Französische Politiker und Politikerinnen sind seitdem vorsichtig geworden, und wenn es um die Kommunikation von Verkehrsvorhaben geht, wird äußerst sensibel kommuniziert. So auch bei dem Pilotprojekt in Lille. Hier betont die Stadt etwa die Vorteile des Autoverzichts für die Gesundheit statt die für Klimaschutz und Luftverschmutzung. Am meisten überzeugt die Menschen aber das Argument der Staus auf den Einfallstraßen.
Schon heute eine fahrradfreundliche Stadt
Dabei hatte Lille schon einiges versucht: Es gibt auf Bundesstraßen eine reservierte Spur für Autos mit mindestens zwei Personen, generell erhalten Teilnehmende von Fahrgemeinschaften einen monatlichen Bonus von 100 Euro, zudem sollen die Regionalzüge bis 2025 doppelt so häufig fahren und Radwege ausgebaut werden. Schon jetzt gilt Lille in Frankreich als eine der fahrradfreundlichsten Städte. Viele Menschen würden diese Alternativen aber erst über den Ökobonus kennenlernen, sagt Leprêtre.
Allerdings ist die Teilnahme an eine umfassende Überwachung geknüpft: Die Stadt verlangt von den Teilnehmenden Beweise, tatsächlich nicht ins Auto gestiegen zu sein – denn sonst könnte man sich ja die 80 Euro Bonus leicht erschwindeln. Die Kontrolle der unterlassenen Fahrten erfolgt durch die App, die ihre Nutzerinnen und Nutzer ortet. So wird live überprüft, ob sich die Person zu den Hauptverkehrszeiten tatsächlich nicht auf einer Autobahn fortbewegt – oder wenn doch, dann nur in Fahrgemeinschaften. Für diese müssen wiederum Belege eingereicht werden. Selbst persönliche Kontrollen behält sich die Metropole vor, sie nennt sie euphemistisch "mysteriöse Anrufe": Dahinter verbirgt sich zumindest die Ankündigung, die Leute persönlich anzurufen, um zu erfragen, wo sie sich befinden.
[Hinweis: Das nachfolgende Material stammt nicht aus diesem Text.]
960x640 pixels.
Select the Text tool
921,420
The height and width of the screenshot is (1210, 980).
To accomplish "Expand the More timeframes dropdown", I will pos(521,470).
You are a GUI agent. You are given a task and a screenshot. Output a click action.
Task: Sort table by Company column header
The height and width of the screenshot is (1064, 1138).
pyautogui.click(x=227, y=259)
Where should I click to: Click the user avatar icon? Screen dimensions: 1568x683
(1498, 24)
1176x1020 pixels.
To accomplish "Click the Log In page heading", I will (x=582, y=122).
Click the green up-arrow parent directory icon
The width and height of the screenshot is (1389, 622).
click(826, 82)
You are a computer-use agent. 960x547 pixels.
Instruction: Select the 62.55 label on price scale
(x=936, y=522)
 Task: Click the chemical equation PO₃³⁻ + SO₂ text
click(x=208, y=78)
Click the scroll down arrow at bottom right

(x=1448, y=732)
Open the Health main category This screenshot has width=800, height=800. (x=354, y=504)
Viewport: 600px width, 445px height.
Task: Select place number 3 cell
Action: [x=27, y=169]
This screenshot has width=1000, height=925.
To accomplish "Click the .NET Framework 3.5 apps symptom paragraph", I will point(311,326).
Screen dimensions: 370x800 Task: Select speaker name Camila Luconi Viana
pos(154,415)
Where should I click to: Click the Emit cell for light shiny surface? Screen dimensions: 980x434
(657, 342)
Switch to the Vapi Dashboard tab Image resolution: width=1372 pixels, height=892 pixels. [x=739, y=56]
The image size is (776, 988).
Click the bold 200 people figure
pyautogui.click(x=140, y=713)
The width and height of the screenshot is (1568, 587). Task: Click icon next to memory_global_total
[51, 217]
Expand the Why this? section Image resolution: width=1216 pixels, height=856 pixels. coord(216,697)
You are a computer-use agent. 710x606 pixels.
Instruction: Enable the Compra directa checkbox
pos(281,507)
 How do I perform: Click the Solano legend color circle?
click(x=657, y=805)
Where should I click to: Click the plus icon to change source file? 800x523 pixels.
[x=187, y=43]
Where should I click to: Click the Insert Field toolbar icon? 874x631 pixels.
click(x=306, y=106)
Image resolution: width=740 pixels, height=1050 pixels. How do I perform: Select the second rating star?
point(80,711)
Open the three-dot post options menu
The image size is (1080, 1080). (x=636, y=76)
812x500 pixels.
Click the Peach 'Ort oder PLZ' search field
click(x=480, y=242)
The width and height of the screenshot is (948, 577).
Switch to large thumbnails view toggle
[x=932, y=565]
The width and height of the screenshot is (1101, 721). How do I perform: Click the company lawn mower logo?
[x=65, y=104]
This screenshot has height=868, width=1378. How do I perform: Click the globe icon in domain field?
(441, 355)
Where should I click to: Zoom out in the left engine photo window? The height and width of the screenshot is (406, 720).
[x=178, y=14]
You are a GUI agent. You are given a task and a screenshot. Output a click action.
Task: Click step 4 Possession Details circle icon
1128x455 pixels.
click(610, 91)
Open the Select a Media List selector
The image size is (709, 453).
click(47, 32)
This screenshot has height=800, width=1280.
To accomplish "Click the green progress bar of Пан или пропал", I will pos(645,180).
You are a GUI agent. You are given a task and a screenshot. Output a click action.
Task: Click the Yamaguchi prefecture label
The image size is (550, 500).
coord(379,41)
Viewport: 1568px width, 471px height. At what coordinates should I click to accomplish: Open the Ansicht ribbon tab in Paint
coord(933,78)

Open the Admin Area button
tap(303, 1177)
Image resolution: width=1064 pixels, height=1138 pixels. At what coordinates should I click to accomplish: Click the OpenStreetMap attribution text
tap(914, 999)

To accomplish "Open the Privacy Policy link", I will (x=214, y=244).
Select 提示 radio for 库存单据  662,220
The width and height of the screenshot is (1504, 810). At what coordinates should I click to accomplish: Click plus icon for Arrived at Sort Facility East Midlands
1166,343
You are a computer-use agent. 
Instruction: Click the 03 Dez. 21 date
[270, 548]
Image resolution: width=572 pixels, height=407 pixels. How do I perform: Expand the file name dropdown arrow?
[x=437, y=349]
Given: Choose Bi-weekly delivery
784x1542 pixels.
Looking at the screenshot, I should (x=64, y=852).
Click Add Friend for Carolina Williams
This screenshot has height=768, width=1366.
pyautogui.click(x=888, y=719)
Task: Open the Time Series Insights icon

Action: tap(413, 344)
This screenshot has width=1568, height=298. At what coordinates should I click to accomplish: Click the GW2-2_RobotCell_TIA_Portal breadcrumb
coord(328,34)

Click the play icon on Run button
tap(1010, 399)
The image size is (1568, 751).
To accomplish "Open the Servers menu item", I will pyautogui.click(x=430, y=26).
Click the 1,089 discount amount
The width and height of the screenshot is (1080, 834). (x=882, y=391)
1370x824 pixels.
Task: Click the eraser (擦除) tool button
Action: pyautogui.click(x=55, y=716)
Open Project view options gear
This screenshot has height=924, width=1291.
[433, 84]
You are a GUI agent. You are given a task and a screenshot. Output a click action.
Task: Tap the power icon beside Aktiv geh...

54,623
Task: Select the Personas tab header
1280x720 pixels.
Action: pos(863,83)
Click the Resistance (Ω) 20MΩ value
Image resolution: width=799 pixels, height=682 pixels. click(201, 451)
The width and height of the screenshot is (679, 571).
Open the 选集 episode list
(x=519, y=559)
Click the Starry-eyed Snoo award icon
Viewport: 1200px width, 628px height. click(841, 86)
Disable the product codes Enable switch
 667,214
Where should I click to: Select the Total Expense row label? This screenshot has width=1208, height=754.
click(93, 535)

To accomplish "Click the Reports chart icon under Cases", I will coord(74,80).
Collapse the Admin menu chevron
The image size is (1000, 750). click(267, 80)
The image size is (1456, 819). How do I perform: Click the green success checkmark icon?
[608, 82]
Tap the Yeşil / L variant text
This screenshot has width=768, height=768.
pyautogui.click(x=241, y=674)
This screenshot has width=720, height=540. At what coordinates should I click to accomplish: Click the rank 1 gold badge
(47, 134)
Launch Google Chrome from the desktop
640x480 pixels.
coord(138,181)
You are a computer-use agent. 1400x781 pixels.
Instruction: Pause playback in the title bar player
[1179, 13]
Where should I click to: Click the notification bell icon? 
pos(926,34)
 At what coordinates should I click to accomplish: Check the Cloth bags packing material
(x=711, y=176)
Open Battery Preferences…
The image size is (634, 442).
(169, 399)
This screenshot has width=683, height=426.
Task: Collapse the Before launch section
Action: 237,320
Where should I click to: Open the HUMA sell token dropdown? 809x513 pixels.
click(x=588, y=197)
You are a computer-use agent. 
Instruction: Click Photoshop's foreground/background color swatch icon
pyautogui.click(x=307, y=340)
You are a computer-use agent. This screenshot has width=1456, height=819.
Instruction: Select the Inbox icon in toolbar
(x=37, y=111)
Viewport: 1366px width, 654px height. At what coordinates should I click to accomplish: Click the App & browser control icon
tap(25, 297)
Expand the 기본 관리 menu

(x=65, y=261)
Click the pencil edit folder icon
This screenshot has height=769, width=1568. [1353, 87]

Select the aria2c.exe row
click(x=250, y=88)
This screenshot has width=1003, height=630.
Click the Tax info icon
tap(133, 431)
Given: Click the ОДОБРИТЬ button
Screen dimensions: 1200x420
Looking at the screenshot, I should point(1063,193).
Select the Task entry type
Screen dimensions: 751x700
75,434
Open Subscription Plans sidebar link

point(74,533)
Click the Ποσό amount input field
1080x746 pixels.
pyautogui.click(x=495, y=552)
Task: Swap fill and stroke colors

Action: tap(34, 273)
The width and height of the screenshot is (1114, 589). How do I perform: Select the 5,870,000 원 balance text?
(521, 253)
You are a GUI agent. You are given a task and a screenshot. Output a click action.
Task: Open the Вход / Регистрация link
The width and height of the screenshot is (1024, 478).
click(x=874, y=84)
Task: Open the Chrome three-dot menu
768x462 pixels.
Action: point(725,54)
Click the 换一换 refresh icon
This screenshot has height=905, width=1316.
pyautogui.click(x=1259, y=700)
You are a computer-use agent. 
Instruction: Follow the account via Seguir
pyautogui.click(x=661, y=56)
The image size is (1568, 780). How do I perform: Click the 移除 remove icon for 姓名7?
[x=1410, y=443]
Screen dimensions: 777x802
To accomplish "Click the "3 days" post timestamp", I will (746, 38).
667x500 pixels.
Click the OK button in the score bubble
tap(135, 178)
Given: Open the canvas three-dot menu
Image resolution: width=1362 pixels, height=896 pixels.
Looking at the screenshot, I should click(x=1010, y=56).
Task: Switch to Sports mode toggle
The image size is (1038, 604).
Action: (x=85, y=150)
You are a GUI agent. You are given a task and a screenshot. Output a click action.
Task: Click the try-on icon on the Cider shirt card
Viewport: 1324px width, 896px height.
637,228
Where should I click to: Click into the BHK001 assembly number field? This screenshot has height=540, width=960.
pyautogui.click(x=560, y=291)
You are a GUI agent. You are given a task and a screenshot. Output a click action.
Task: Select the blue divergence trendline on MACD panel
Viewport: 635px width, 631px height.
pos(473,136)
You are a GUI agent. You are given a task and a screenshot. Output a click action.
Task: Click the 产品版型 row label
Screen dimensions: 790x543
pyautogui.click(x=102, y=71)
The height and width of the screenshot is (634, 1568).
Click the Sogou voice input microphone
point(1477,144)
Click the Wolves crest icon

Strenge Kontrolle soll Schummeln verhindern
Eine ziemliche Kontrollmaschine setzt sich also da in Gang, die Leprêtre damit rechtfertigt, dass sie bislang nur experimentieren würden und auch die Kontrollen bloß vorübergehend seien. "Wir rechnen damit, dass die Menschen, die einmal ihre Gewohnheiten geändert haben, auch ohne Belohnung dabeibleiben", sagt der Vizepräsident. Das sei das große Ziel: dass die Lilloiser Gefallen daran finden, sich mit Bus und Bahn, dem Fahrrad und in Fahrgemeinschaft fortzubewegen oder zu Hause zu arbeiten, und künftig auch ohne Bonus daran festhalten.
Optimistisch stimmen ihn dabei die Erfahrungen aus den Niederlanden, immerhin gibt es dort ein Vorbild – Rotterdam. Auch dort wurden im Programm Wild! Van de Spits von 2014 bis 2016 Bürger belohnt, die nicht mehr zu Stoßzeiten auf bestimmten Straßen fuhren. Rotterdam nannte das Ganze eine "positive Mautgebühr" für Pkw-Fahrer. Insgesamt nahmen zwischen 204 und 2016 mehr als 10.000 Menschen an dem Experiment teil. Nach Ende des Projekts ließen viele Autofahrer ihren Pkw auch ohne Belohnung stehen, anscheinend waren sie auf den Geschmack des ÖPNV gekommen.
Auf eine grundlegende Änderung der Gewohnheiten hoffen auch die Nordfranzosen: Der Ökobonus für die südlichen Autobahnen soll im Juni 2024 auslaufen und dann an Pendlerinnen und Pendler aus dem nördlichen Umland ausgezahlt werden.